■ Task details ■
All entries below are to be copied precisely as they appear.

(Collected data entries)
* * * *
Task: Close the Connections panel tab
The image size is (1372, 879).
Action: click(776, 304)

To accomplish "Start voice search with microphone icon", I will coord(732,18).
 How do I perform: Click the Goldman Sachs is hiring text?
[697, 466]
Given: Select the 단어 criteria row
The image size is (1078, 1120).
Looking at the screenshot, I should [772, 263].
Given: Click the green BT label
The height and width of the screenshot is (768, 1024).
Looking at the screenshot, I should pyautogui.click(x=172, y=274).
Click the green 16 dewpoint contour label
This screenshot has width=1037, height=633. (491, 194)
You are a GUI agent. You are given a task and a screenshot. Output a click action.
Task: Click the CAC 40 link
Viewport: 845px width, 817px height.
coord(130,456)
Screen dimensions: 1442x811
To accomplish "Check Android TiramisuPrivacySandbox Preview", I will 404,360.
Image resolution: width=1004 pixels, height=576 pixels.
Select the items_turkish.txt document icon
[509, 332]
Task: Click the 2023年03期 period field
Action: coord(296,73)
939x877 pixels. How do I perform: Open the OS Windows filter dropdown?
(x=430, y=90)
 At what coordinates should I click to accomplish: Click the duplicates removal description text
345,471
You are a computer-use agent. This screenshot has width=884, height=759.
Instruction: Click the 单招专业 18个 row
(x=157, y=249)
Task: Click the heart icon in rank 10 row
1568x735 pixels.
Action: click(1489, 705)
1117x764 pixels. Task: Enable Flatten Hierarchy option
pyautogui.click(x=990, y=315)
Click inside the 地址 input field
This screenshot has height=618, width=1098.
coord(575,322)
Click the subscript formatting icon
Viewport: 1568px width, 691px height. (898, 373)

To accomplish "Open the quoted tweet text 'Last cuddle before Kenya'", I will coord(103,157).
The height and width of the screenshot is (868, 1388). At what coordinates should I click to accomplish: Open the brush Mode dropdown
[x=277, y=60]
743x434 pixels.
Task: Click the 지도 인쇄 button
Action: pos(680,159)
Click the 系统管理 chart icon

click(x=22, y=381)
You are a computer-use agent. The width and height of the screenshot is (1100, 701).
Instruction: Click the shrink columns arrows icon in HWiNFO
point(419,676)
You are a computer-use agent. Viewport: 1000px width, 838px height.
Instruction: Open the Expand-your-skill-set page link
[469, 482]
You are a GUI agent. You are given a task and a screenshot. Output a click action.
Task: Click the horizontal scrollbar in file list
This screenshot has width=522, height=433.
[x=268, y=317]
* * * *
■ Your solution ■
Task: Close the Connections panel tab
The image size is (1372, 879).
Action: click(776, 304)

To accomplish "Start voice search with microphone icon", I will coord(732,18).
 How do I perform: Click the Goldman Sachs is hiring text?
[697, 466]
Given: Select the 단어 criteria row
The image size is (1078, 1120).
Looking at the screenshot, I should [772, 263].
Given: Click the green BT label
The height and width of the screenshot is (768, 1024).
Looking at the screenshot, I should pyautogui.click(x=172, y=274).
Click the green 16 dewpoint contour label
This screenshot has width=1037, height=633. (491, 194)
You are a GUI agent. You are given a task and a screenshot. Output a click action.
Task: Click the CAC 40 link
Viewport: 845px width, 817px height.
coord(130,456)
Screen dimensions: 1442x811
To accomplish "Check Android TiramisuPrivacySandbox Preview", I will 404,360.
Image resolution: width=1004 pixels, height=576 pixels.
Select the items_turkish.txt document icon
[509, 332]
Task: Click the 2023年03期 period field
Action: coord(296,73)
939x877 pixels. How do I perform: Open the OS Windows filter dropdown?
(x=430, y=90)
 At what coordinates should I click to accomplish: Click the duplicates removal description text
345,471
You are a computer-use agent. This screenshot has width=884, height=759.
Instruction: Click the 单招专业 18个 row
(x=157, y=249)
Task: Click the heart icon in rank 10 row
1568x735 pixels.
Action: click(1489, 705)
1117x764 pixels. Task: Enable Flatten Hierarchy option
pyautogui.click(x=990, y=315)
Click inside the 地址 input field
This screenshot has height=618, width=1098.
coord(575,322)
Click the subscript formatting icon
Viewport: 1568px width, 691px height. (898, 373)

To accomplish "Open the quoted tweet text 'Last cuddle before Kenya'", I will coord(103,157).
The height and width of the screenshot is (868, 1388). At what coordinates should I click to accomplish: Open the brush Mode dropdown
[x=277, y=60]
743x434 pixels.
Task: Click the 지도 인쇄 button
Action: pos(680,159)
Click the 系统管理 chart icon

click(x=22, y=381)
You are a computer-use agent. The width and height of the screenshot is (1100, 701).
Instruction: Click the shrink columns arrows icon in HWiNFO
point(419,676)
You are a computer-use agent. Viewport: 1000px width, 838px height.
Instruction: Open the Expand-your-skill-set page link
[469, 482]
You are a GUI agent. You are given a task and a screenshot. Output a click action.
Task: Click the horizontal scrollbar in file list
This screenshot has width=522, height=433.
[x=268, y=317]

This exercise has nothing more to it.